Strengths: characteristics of the business or project that give it an advantage over others.
Weaknesses: characteristics of the business that place the business or project at a disadvantage relative to others.
Opportunities: elements in the environment that the business or project could exploit to its advantage.
Threats: elements in the environment that could cause trouble for the business or project.
The first step is to identify the strengths of the process, people and products as it relates to the improvement initiative. Identify both tangible and intangible factors; not situational strengths but rather factors over which you can control. The key here is ‘control’ and means internal factors. It usually means internal to the organization but when improving processes, it can be internal to a business unit, department, geographic location, etc.

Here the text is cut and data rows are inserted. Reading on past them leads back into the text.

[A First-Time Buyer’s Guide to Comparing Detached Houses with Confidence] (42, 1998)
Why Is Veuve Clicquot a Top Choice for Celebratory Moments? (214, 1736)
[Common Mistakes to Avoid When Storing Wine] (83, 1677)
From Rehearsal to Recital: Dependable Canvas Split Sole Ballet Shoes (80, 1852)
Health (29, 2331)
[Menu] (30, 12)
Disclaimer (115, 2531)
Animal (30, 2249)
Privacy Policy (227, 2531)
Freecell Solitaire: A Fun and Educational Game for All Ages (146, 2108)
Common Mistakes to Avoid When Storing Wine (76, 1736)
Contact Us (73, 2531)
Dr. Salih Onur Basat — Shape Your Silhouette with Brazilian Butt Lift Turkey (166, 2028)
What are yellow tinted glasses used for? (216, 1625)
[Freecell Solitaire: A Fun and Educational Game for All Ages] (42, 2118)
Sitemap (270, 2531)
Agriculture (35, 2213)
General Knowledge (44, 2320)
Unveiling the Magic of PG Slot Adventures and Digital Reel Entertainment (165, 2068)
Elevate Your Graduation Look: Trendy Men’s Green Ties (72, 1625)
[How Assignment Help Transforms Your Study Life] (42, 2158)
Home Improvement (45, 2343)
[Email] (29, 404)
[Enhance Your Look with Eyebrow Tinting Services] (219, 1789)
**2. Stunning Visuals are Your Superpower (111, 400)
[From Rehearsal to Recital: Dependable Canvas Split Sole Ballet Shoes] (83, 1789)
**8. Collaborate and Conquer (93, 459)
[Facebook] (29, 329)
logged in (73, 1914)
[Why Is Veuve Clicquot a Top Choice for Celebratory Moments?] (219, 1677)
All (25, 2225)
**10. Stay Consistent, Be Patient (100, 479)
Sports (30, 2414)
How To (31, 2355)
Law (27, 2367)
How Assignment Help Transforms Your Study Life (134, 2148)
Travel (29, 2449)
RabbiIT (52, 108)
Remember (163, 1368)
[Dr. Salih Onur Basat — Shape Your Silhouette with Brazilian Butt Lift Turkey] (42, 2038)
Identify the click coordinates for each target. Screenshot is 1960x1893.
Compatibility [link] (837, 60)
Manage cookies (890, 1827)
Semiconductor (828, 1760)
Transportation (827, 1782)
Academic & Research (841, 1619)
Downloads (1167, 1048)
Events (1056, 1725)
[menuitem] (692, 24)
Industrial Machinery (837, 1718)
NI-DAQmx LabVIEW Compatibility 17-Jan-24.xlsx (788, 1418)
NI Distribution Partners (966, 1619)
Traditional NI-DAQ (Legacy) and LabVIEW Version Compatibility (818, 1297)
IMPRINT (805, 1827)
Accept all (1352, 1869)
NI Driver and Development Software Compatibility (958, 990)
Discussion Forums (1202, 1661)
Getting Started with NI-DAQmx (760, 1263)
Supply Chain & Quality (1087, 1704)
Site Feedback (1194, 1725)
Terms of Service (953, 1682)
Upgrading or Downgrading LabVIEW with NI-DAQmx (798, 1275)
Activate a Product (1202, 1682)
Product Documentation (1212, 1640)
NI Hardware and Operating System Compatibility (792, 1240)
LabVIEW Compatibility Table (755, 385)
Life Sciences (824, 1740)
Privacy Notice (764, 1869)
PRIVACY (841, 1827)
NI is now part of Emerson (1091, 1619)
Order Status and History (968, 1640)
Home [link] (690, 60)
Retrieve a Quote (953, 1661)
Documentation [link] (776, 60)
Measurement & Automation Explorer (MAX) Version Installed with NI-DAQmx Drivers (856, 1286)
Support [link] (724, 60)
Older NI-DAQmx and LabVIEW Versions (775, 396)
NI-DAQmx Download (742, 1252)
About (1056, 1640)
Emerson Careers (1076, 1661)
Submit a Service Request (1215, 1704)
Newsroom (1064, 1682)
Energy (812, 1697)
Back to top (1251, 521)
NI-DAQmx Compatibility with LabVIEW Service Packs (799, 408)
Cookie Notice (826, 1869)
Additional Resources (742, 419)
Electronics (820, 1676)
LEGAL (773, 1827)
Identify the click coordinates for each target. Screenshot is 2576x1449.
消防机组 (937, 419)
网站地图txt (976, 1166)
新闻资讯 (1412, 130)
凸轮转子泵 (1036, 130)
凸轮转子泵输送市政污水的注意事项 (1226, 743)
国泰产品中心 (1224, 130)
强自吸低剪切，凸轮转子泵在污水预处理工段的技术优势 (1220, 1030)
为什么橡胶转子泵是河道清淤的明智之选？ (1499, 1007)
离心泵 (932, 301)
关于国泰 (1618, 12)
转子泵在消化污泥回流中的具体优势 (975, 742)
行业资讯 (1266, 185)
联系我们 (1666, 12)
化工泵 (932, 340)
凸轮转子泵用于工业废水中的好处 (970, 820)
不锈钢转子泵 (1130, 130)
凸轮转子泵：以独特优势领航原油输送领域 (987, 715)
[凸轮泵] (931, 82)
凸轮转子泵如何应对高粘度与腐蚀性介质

Second step is and in a similar fashion, look at the weaknesses of process, people and products. Weaknesses are factors that are within your control that detract from delivering value without significant waste. Ask: why are we doing this project?
Third steps is to switch to the opportunities. What is the targeted improvement? What opportunity are you trying to seize? Why are you doing this now? These questions will help identify the key opportunities. In the traditional SWOT, the opportunities portion of the analysis usually refers to external opportunities. In process improvement initiatives, it can be this or internal opportunities as well.
And last . . . address the threats. Ask: what will happen if this process (or product) is not improved. What will be, or has been, the consequences of not improving the situation. Be specific and as detailed as possible. This also is traditionally external threats but as with the opportunities, it can be this or internal threats to the organization.
SWOT analysis aims to identify the key internal and external factors seen as important to achieving an objective. SWOT analysis groups key pieces of information into two main categories:
- Internal factors — the strengths and weaknesses internal to the organization
- External factors — the opportunities and threats presented by the environment external to the organization
The organization can only act on strengths and weaknesses. The ultimate goal of the SWOT Matrix is to determine exactly how best to utilize your strengths to maximize opportunities and get rid of threats. On the other hand, it serves to determine actions so that your weaknesses do not destroy the opportunities or, worst, become even more destructive threats.
Try to avoid complexity and don’t over analyze things. It’s good to keep your SWOT analysis short and simple. Definitely build different strategies and options based on your SWOT analysis.
Quote to live by:
It is important to know the art of strengthening your strengths
which would enable to weaken your weaknesses
and also lay the foundation for availing the opportunities
and negating the threats that come your way. V Munsif.